Give the number of lines in the entries below that contain the word "arrow". Reply with the number alone.

(Click-target data)
++++++++++++++++++++
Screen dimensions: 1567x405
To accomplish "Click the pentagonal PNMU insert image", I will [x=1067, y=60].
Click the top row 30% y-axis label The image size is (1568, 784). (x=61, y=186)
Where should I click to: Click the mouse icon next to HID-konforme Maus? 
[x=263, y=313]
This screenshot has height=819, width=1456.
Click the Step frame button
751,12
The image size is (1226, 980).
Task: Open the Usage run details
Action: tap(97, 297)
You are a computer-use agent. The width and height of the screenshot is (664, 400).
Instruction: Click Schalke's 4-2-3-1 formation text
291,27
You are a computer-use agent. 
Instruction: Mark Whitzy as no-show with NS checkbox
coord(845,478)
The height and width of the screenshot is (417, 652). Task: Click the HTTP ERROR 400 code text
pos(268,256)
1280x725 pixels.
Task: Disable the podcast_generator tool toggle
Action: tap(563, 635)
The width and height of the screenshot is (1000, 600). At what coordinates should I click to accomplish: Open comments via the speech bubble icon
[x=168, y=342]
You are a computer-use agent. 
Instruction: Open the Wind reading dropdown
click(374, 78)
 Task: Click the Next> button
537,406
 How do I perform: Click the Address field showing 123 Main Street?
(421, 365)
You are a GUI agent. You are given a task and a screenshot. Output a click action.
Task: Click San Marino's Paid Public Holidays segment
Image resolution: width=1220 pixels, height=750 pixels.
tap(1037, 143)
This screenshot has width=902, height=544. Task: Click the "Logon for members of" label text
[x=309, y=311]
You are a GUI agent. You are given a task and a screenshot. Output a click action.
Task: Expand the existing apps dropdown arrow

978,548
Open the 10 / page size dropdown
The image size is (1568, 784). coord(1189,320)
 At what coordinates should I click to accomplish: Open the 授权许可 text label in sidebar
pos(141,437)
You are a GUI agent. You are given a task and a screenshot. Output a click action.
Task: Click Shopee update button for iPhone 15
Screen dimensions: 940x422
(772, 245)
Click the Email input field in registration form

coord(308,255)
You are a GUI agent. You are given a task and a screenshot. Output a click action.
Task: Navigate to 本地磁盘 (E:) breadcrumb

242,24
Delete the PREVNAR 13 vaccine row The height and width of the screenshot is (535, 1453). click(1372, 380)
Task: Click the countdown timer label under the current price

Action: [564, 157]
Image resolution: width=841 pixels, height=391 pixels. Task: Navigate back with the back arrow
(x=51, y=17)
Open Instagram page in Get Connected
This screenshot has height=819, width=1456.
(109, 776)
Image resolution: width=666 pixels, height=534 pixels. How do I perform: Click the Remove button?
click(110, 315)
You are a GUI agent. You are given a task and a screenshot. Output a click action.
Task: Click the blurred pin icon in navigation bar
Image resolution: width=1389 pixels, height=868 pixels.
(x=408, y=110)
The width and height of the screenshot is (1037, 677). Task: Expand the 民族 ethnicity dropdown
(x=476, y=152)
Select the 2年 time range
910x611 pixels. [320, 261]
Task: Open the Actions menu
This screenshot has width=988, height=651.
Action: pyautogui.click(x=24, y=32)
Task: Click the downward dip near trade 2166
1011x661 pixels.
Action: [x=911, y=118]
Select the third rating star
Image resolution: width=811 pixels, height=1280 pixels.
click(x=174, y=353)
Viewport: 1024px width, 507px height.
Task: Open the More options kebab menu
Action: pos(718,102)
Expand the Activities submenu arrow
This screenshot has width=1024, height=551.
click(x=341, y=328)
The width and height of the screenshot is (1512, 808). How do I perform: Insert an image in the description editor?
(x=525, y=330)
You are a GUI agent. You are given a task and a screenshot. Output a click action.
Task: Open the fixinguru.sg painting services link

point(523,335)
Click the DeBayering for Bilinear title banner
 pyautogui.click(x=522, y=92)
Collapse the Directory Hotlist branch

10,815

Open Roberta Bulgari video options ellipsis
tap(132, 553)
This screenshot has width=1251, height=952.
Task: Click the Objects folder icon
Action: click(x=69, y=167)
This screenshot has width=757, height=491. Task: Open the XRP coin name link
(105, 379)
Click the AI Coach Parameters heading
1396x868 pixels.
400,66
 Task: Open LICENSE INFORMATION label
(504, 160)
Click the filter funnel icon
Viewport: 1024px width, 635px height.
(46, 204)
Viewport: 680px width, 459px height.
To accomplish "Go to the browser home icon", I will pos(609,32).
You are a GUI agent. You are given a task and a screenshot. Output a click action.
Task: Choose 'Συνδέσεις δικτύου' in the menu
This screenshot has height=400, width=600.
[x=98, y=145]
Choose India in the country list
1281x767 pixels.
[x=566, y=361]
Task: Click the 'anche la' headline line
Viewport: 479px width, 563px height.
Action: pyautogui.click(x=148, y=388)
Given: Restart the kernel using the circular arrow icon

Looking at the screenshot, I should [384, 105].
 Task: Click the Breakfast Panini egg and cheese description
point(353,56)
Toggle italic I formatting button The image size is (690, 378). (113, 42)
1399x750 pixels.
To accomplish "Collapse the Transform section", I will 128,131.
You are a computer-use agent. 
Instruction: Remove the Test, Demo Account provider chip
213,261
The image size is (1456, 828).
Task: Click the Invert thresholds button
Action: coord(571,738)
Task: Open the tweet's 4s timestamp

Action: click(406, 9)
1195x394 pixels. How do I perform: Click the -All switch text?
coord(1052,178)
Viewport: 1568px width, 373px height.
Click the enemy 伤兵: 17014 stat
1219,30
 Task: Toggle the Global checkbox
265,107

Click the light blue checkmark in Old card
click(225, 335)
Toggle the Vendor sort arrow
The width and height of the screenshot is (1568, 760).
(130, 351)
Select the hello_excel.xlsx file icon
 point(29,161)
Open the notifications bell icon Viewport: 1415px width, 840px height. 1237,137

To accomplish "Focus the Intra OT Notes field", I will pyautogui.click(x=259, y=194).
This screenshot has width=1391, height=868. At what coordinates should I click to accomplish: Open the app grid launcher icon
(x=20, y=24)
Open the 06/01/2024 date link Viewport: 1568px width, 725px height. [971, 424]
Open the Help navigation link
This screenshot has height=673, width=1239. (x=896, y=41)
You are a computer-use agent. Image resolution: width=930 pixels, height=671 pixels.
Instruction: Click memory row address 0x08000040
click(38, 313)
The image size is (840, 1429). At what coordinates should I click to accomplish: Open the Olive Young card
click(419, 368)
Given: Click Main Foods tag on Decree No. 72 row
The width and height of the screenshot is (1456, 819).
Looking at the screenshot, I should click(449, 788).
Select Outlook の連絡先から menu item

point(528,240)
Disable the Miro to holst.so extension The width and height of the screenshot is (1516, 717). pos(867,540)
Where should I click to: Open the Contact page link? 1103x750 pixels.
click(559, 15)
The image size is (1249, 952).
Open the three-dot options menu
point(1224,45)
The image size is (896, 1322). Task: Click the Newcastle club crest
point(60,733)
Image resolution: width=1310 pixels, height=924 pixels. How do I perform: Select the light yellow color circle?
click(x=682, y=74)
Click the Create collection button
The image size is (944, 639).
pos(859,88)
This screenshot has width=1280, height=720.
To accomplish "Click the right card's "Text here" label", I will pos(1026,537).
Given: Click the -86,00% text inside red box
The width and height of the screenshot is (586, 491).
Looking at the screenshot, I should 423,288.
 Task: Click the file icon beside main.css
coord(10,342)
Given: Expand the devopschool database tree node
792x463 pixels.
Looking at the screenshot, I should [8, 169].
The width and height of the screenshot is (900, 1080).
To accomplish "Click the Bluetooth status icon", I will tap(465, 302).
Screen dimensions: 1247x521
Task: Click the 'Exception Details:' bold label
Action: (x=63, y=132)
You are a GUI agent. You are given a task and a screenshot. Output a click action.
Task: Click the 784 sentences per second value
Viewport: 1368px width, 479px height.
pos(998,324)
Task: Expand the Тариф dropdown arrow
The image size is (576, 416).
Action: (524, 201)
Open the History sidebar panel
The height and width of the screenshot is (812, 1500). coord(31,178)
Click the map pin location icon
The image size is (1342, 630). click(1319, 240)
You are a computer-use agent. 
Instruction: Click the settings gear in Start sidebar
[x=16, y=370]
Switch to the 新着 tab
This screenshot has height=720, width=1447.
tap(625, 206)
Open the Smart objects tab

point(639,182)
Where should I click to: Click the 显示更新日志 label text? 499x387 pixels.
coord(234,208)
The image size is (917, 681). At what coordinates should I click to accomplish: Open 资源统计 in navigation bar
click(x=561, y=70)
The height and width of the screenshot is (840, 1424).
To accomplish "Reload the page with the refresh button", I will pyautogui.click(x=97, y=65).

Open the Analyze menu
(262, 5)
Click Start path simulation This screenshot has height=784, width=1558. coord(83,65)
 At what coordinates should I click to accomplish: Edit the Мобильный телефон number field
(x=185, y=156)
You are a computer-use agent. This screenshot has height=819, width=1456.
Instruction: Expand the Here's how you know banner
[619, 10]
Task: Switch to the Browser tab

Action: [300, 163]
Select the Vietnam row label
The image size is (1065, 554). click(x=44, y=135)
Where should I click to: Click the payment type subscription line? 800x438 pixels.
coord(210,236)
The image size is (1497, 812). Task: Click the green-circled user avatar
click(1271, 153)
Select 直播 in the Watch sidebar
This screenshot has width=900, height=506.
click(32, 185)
++++++++++++++++++++
▶ Expected answer
6